Leftist activists blithely dismiss as bigotry completely legitimate concerns about pro-transgender policies. This includes concerns for the safety of young women who might have to use the restroom with men claiming to be women.
Earlier this summer, for example, the superintendent of Virginia’s Loudoun County schools claimed at a school board meeting that these worries were nothing more than a “red herring” to block progress.
It turns out, however, that a young girl in one of Superintendent Scott Ziegler’s own schools was allegedly attacked and raped by a gender-fluid student — a man who was wearing a skirt and using the girls’ restroom. Instead of acknowledging this assault and admitting that a student had already taken advantage of the bathroom policy, Ziegler and the other school officials tried to cover up the rape. They claimed she was lying and downplayed the crime, even to the girl’s own father, but also to other parents in the school, so they could keep their transgender agenda intact. And — big surprise — the suspect now faces charges of sexually assaulting a second female student just a few months later.
School officials’ response to this attack should shock everyone. Clearly, the educators responsible for the well-being of children don’t care about students’ well-being at all. But the assault itself should not come as a surprise: Hundreds of women have been attacked over the past few years by men identifying as women. And laws that allow men to invade female intimate spaces, where women are supposed to have privacy and safety, make these attacks much more likely.

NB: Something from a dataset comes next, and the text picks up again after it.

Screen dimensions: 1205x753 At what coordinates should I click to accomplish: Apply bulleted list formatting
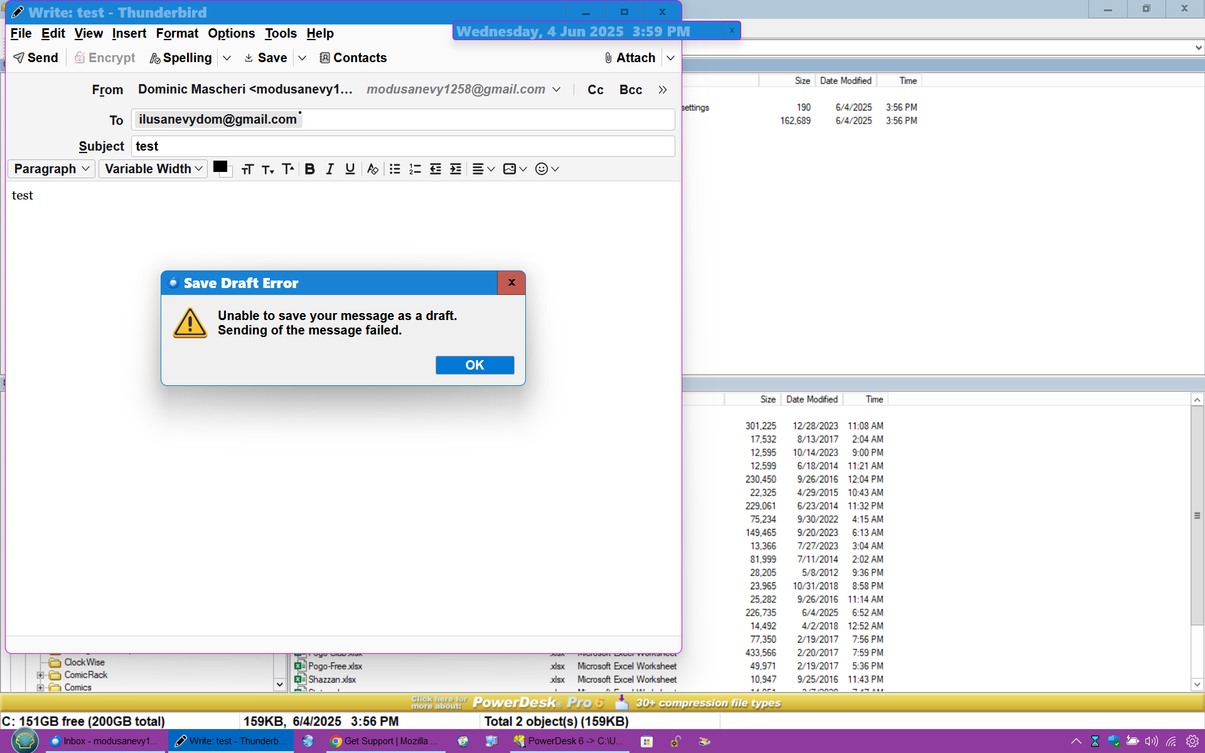click(395, 169)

Back in 2017, the Heritage Foundation documented several of these attacks. Here are just a few:
- In Toronto, a man posed as a transgender woman (“Jessica”) to sexually assault and criminally harass four women—including a deaf woman and a survivor of domestic violence—at two women’s shelters. Previously, he had preyed on other women and girls whose ages ranged from as young as five to as old as 53.
- In Virginia, a man presented as a woman in a long wig and pink shirt to enter a women’s restroom at a mall to take pictures of a five-year-old girl, her mother, and another woman.

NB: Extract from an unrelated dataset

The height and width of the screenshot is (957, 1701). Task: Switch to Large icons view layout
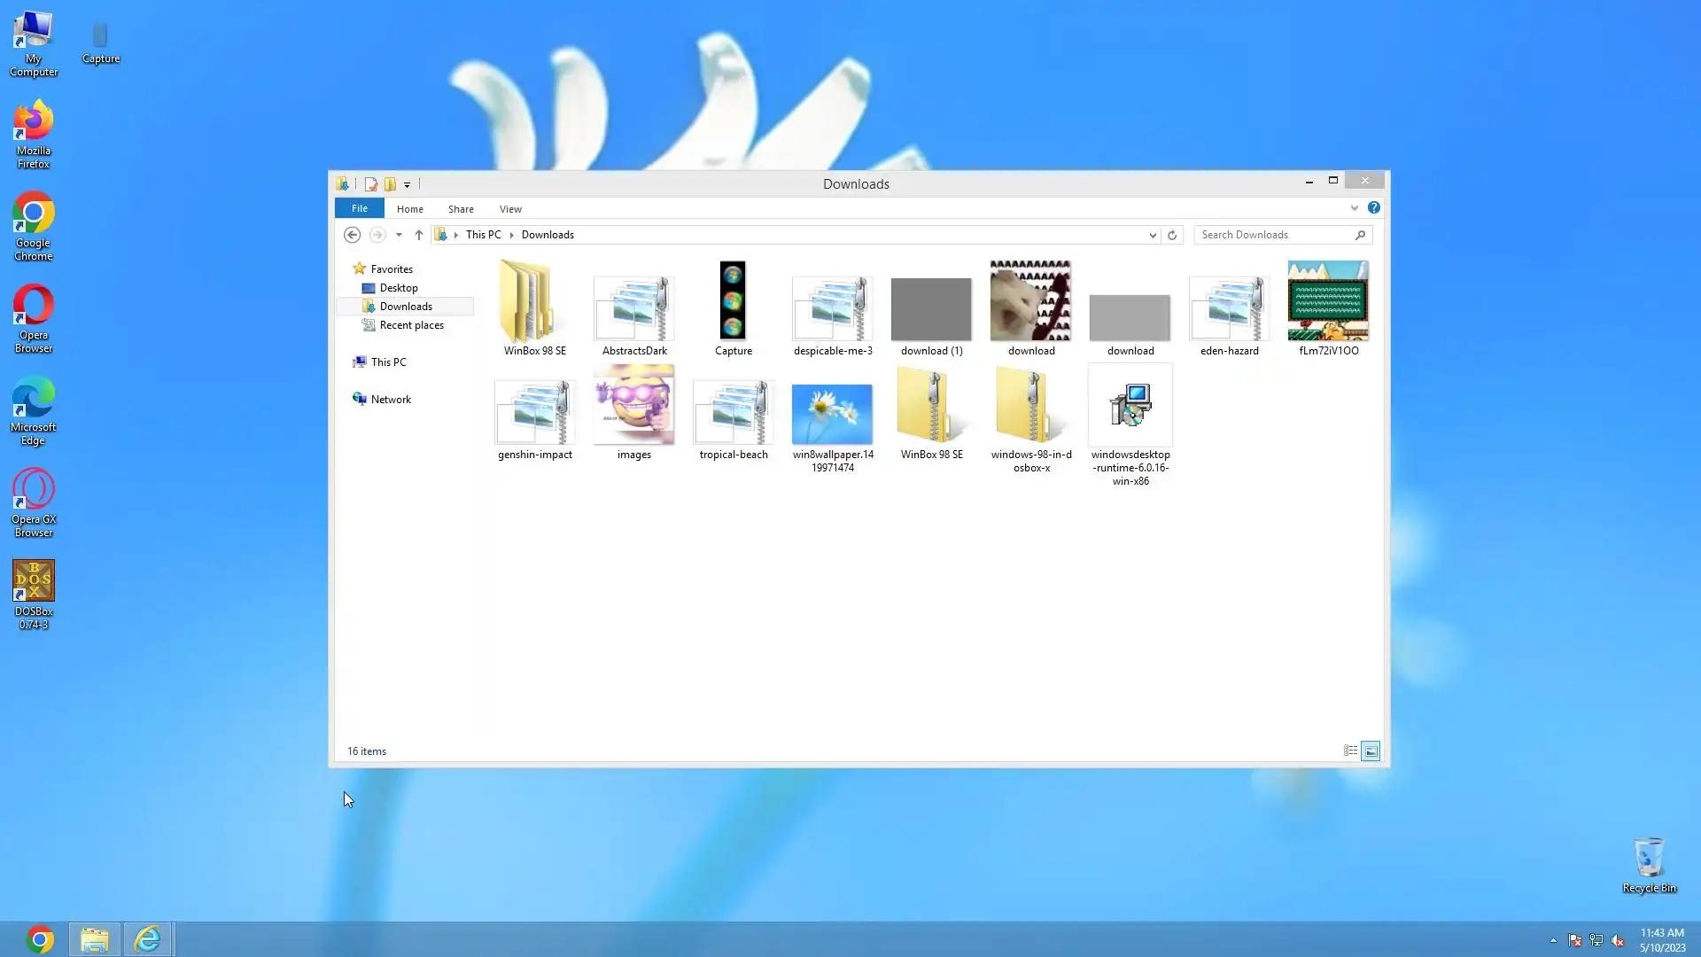pyautogui.click(x=1371, y=751)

- In Washington State, a man used a women’s locker room at a public swimming pool to undress in front of young girls who were changing for swim practice. When staff asked him to leave, the man claimed that “the law has changed and I have a right to be here.”
- In Toronto, two separate occurrences of voyeurism took place on campus after the University of Toronto implemented a policy of gender-neutral bathrooms. In both cases, male students were found using their cell phone cameras to film women showering. These incidents prompted the University of Toronto to revise its new policy.

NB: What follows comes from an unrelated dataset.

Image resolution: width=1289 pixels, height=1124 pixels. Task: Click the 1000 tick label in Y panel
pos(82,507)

In each of these cases, there’s a noticeable trend: Women are always the targets. Girls identifying as boys aren’t the ones waltzing into male locker rooms and assaulting or flashing young men. Women are almost always the victims, which means these transgender policies place women at a distinct disadvantage.
Loudoun County’s officials knew this. They pushed their transgender agenda anyway, and two young women were raped as a consequence of their negligence.
These policies must be stopped. They put women at risk in places where they ought to be guaranteed protection. And men like Ziegler are allowing it to happen.